Saturday, July 9, 2011

On a very hungover Monday morning, Greg sits at his desk, preparing himself for another mundane week at the bank, he does as he usually does, takes his jacket off, loosens his tie and flicks on the computer. To his surprise, this cry for help email was presented to him.

My sincere regrets for this sudden request, things actually got out of control on my trip toMadrid,Spain . I was mugged,all my belongings including cellphone and credit card were all stolen at gun point. I need your help flying back home.

Am Cash Strapped at the moment. I've made contact with my bank but the best they could do was to send me a new card in the mail which will take 2-4 working days to arrive here. I need you to lend me some Money to sort my self out of this predicament, i will pay back once i make it out of Madrid.

Western Union or MoneyGram is the fastest option to wire funds to me. Let me know if you need my details(Full names/location) to effect a transfer. You can reach me via email or hotel's desk phone and the number is,+34 981 608916641.

This is how Greg replied

Moira,

What is the fucking story chunfella?

First let me say how incredibly scarlet I am that you were mugged in Madrid. It has upset to the point of extreme morbid arousal. I had a very similar incident in Faliraki a couple of months back. Two young English gents were out celebrating the royal wedding, and were quite drunk. They stopped me in the street and punched me several times in the throat. While lying on the ground they stole my coin purse and then pulled down my trousers and began to thumb my willy in to my groin, giving the impression I had a gooter, as the man says. It was an incredibly horrible experience; so needless to say, I understand fully where you are coming from, Bredrin.

Before I get to the part where I pay someone cash that I have never met before, I would like to ask you a few questions if I may?

Now, call me old fashioned, but I find it strange and arousing, in equal measure, that your bank is sending your new debit card to you in Madrid, and not your home address. This is most unusual. That said, I won’t dwell on it, Moira, it just isn't in my nature to do so. Look I'vealready forgotten what I was worried about. That will be the Quaaludes, says you to me. Lolocopter times one hundred.

Ninthly, and just to set the scene. What are you wearing? I'm wearing an Italia 90 t-shirt, a very tiny pair of x-work jeans with the crotch cut out, I have a red cap on that is without a logo, and I am holding an air rifle. I am wearing an Ugg boot on one foot, and a croc sandal on the other. I have a lit ciggy in my mouth, and I am covered head to toe in my own faecal matter, and that is no laughing matter.....ha ha. Again I feel it appropriate to use the word lolocopter.

Fourthly, now I am sorry to be trivial at such an incredibly tough time for you, but you failed to specify an amount.

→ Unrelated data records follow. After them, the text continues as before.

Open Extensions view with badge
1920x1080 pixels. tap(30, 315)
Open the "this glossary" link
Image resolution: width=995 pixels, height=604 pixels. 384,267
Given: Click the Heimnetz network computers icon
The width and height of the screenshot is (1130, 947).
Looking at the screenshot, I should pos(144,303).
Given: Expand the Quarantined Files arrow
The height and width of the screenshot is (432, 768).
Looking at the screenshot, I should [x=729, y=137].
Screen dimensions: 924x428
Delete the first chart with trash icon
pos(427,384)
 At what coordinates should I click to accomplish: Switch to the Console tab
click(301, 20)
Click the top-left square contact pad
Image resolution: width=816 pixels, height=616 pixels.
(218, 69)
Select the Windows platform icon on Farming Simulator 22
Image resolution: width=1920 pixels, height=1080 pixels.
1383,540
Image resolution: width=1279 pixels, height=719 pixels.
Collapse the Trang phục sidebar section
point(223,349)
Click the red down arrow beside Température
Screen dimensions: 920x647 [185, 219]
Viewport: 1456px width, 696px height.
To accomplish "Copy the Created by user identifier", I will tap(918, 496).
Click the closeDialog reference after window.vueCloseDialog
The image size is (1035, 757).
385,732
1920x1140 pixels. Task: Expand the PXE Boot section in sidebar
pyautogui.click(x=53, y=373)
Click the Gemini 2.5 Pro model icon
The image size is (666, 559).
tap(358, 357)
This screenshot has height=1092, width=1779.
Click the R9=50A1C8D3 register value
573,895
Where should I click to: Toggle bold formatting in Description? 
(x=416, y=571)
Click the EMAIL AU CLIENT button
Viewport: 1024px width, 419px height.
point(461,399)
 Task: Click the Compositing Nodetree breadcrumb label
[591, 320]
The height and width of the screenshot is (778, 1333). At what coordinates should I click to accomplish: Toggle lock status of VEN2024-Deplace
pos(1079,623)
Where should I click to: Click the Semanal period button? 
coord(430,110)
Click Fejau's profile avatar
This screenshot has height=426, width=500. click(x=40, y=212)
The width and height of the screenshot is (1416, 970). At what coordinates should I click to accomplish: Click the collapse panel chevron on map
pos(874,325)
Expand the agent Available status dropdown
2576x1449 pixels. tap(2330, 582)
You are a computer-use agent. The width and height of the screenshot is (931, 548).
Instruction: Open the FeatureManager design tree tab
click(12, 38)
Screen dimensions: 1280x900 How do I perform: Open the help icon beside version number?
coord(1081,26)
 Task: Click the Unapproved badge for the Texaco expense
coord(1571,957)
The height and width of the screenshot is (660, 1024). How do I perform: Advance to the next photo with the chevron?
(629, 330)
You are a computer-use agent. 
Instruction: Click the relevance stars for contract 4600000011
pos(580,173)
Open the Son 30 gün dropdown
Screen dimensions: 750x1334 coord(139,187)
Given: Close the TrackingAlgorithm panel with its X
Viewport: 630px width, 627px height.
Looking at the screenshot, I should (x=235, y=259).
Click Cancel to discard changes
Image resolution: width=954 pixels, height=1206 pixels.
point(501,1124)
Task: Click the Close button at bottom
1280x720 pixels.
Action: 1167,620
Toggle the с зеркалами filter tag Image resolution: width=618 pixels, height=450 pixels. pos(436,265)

I want to give my cash to a total stranger, but I need to know an amount, Silly Billy.

Secondly, do you not have family that can help out in your time of need? As soon as last night's dinner hits the fan, I’d be straight on the blower to Mamma Spring immedeo. Admittedly, I have never really cut the strings with my Mum, and have always been too dependent. I think up until I was like five or six, she was still doing that thing where she would let me do a poo on my own, and then when I had finished, I would get on my hands and knees and shout "Mum, MUM, I'm ready". Then she would clean my bottom with a flannel and some warm soapy water. Whilst we do not practice this anymore, I still feel too dependent. I love my Mum so much, I hope you love your Mum.

Let me know the amounts etc, and I will sort that out, Babez.....Oh, by the way, if you haven't already seen it, check out "Blue Waffle" on the interweb. It is very very funny.